DISCUSSING his screenplay for Panic in the Streets, Richard Murphy revealed, 'Not a single line of dialogue was left unaltered, nor was a single scene played exactly as I wrote it before shooting started.'

This wasn't, for once, a disgruntled writer's bellyaching - Murphy was pinpointing the reason for the film's striking sense of actuality. Shot entirely on location in New Orleans and employing local amateurs, Panic in the Streets (1950) was a rare instance of the screenwriter's presence on the set being demanded rather than forbidden. The movie's director, Elia Kazan, had worked with Murphy three years earlier on Boomerang, and knew the writer's talent for changing his script as circumstances dictated. A true story about the unsolved murder of a priest, that film too had been made on location - in Stamford, Connecticut, using many non-actors. Murphy's Boomerang screenplay, which won him an Academy Award nomination, was his very first 'A' feature.
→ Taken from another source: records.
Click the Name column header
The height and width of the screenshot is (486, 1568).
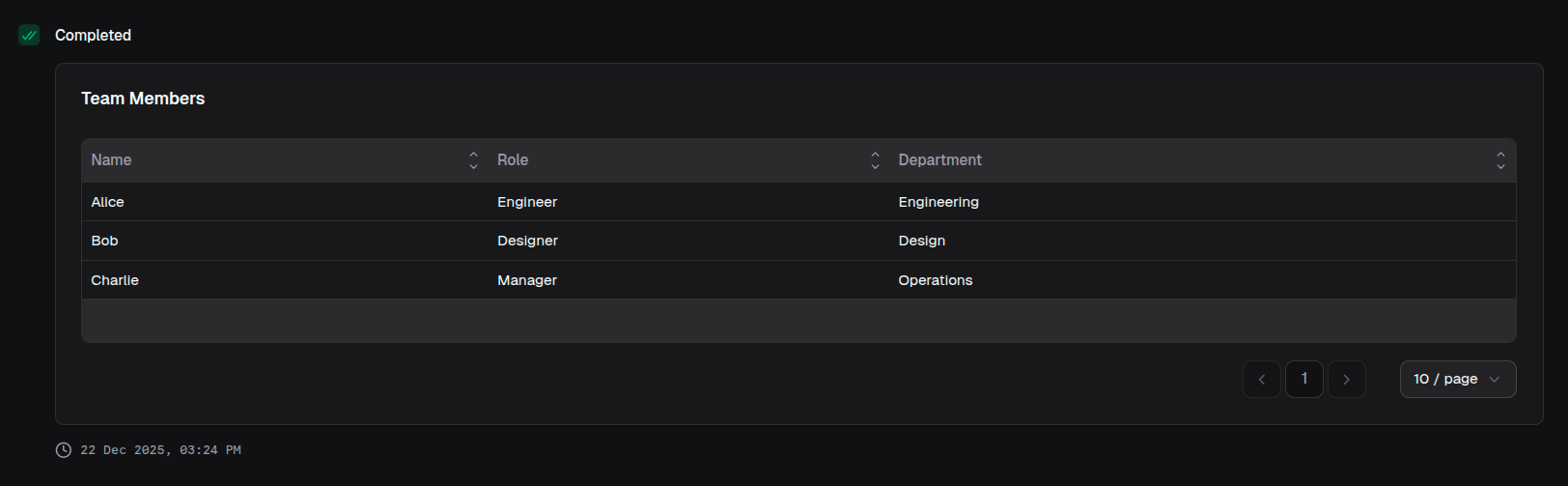point(111,160)
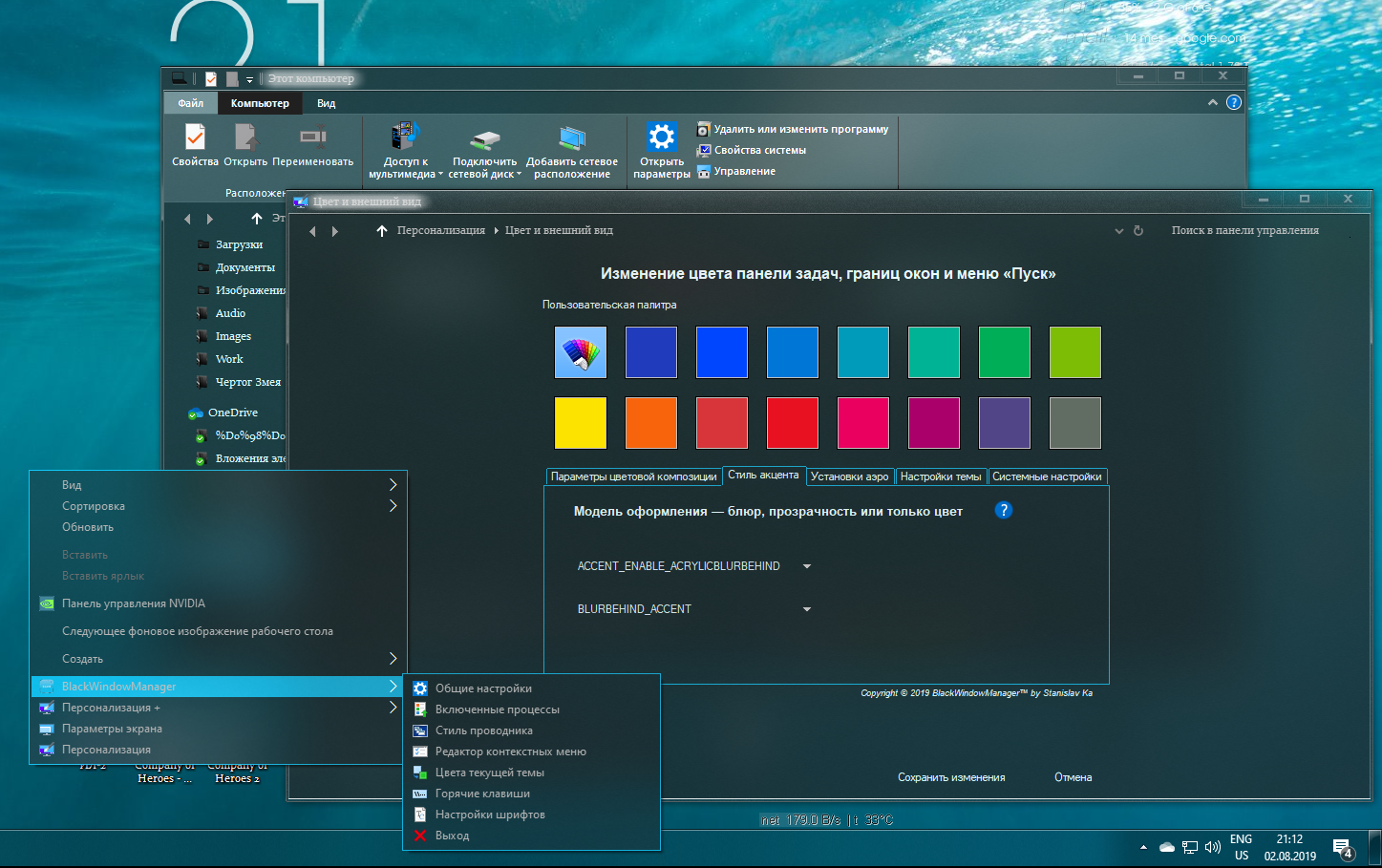Expand the BLURBEHIND_ACCENT dropdown
Viewport: 1382px width, 868px height.
[x=807, y=609]
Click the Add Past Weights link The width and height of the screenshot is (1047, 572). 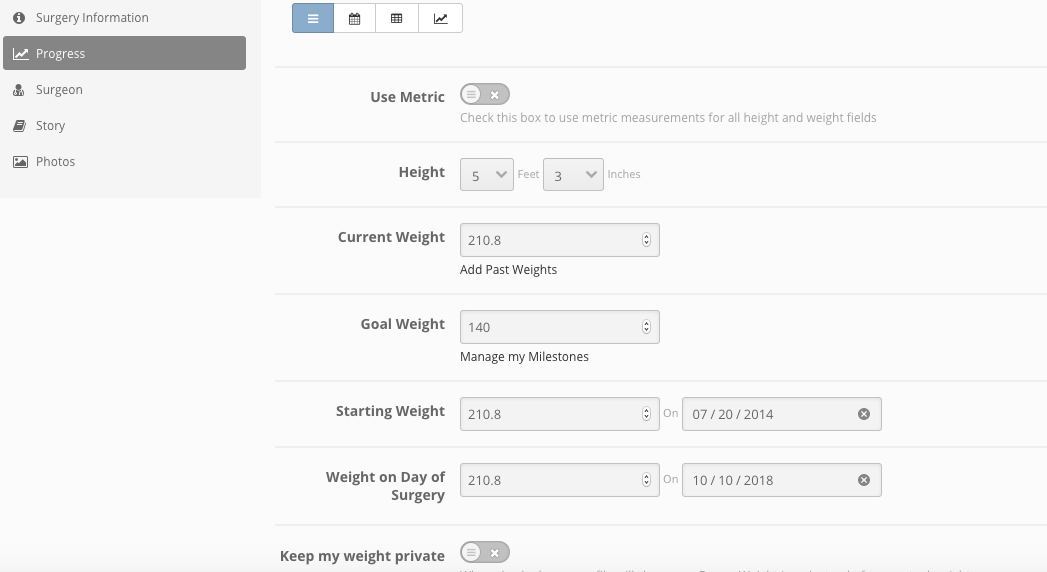point(508,270)
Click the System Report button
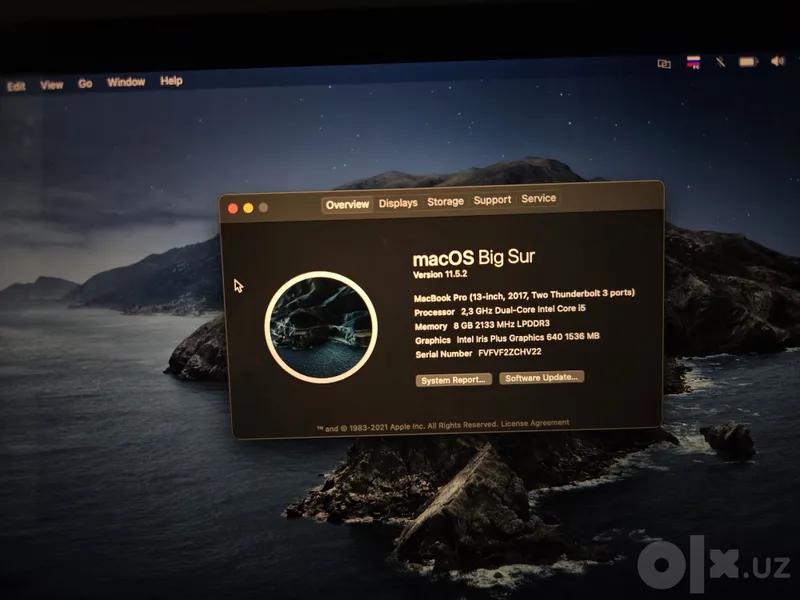The height and width of the screenshot is (600, 800). tap(454, 380)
Soon after arriving in Hollywood in 1937 Murphy had been signed by MGM's Short Subjects unit. By 1941 he was writing 'B' pictures, shuttling between Paramount and Republic to script such quickies as Back in the Saddle, Flying Blind, The Apache Kid, I Live On Danger, The Cyclone Kid, Wrecking Crew, Wildcat and Jesse James Jr - action films all.

Real-life action followed in 1942 when he enlisted in the US Army Air Corps and was posted to the Pacific. Boomerang was his first film after the war, and its success led to a long-term contract with 20th Century-Fox. The studio's production chief, Darryl F. Zanuck, took to Murphy immediately, and kept his typewriter busy for the next 12 years.

Here was a writer after a mogul's heart - he could write a Gary Cooper service comedy like You're in the Navy Now (1951), then follow it with an adaptation of Les Miserables (1952). He could fashion a wide-screen version of the Leopold and Loeb-inspired Compulsion (1959) - why, he could even turn House of Strangers, Joseph P. Mankiewicz's 1949 drama about a ruthless New York moneylender (Edward G. Robinson), into Broken Lance, a 1954 western about a ruthless Arizona cattle baron (Spencer Tracy). Or he could knock out an original screenplay like The Desert Rats (1953) and win himself another Oscar

nomination.

In 1955 Murphy moved to Columbia Pictures, where he co-scripted The Last Angry Man (Paul Muni's first film for 13 years), and made his directing debut with Three Stripes in the Sun (1955), the true and touching story of a US Army sergeant who visits Japan soon after the war and loses his hatred of the Japanese after seeing tne wretched conditions in a village orphanage. He also wrote and directed The Wackiest Ship in the Army (1960), in which Jack Lemmon commanded an obsolete sailing ship used as a decoy in the Second World War. The Daily Herald's film critic Paul Dehn wrote: 'What distinguishes this predominantly hilarious piece from most war comedies is that the war itself is taken seriously.'

Murphy turned to television in the 1960s, creating the series Felony Squad, and writing-directing Our Man Higgins (1962), a sitcom starring Stanley Holloway as an English butler who regularly sorts out the problems of a chaotic American family.

Richard Murphy's last film (screenplay only) was The Kidnapping of the President (1980), which starred Ava Gardner, William Shatner and Van Johnson. This Canadian-made thriller was virtually ignored in the US, but attracted infinitely more attention in Britain; it was shown to the London press on the same day as John Hinckley's attempted assassination of President Reagan.